───── Given passage ─────

Wednesday, 23 October 2013

Paris in Love, or Why It's Important to Match Books to Your Moods

After years of living vicariously through the heroines in her novels, bestselling author Eloisa James takes a leap that most of us can only daydream about. She sells her house, leaves her job as a Shakespeare professor, and packs her husband and two protesting children off to Paris.

Grand plans are abandoned as she falls under the spell of daily life as a Parisienne — exquisite food, long walks by the seine, reading in bed, displays of effortless chic around every corner, and being reminded of what really matters in a place where people seem to kiss all the time.

Against one of the world’s most picturesque backdrops, she copes with her Italian husband’s notions of quality time; her two hilarious children, ages eleven and fifteen, as they navigate schools — not to mention puberty — in a foreign language; and her formidable mother-in-law, marina, who believes dogs should be fed prosciutto and wives should live in the kitchen.

─────

**Exercises:**
1. For each statement, say whether it agrees with the Paris in Love description. Answer yes or no and quote the words from the description that decide it.
(a) Before the move, Eloisa James worked as a Shakespeare professor.
(b) She takes three children with her to Paris.
(c) Her husband is French.
2. Extract the text of the Paris in Love description from "After years of" up to and including "off to Paris.".
3. According to the Paris in Love description, how old are her two children?

───── Data supplied ─────

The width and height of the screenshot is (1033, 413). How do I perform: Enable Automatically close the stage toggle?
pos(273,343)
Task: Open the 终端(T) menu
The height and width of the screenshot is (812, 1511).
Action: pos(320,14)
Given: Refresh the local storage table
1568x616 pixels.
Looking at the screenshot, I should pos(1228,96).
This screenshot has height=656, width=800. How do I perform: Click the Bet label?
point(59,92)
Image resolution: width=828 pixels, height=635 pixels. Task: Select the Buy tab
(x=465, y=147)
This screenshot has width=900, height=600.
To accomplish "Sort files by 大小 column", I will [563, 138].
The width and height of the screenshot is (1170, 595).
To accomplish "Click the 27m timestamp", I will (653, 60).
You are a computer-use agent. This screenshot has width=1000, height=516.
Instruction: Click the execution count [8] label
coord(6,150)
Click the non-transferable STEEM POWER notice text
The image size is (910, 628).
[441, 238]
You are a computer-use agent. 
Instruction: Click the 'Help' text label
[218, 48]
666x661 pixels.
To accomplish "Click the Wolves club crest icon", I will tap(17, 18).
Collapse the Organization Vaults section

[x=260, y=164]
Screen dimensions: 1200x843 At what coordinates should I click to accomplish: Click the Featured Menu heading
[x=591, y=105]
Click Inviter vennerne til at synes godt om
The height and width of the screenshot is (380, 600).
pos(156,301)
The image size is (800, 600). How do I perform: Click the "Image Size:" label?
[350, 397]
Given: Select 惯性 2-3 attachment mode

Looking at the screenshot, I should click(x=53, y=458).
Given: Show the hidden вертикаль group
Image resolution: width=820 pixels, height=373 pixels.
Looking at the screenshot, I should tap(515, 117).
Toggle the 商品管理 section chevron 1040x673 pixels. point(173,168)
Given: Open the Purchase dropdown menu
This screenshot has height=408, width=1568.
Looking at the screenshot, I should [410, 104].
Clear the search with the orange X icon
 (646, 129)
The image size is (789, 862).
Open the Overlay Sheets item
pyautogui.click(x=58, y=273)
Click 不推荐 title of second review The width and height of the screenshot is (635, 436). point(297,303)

─────

**Results of the tasks:**
1.
(a) Yes: "leaves her job as a Shakespeare professor"
(b) No: "packs her husband and two protesting children off to Paris"
(c) No: "her Italian husband’s notions of quality time"

2.
After years of living vicariously through the heroines in her novels, bestselling author Eloisa James takes a leap that most of us can only daydream about. She sells her house, leaves her job as a Shakespeare professor, and packs her husband and two protesting children off to Paris.

3. Eleven and fifteen.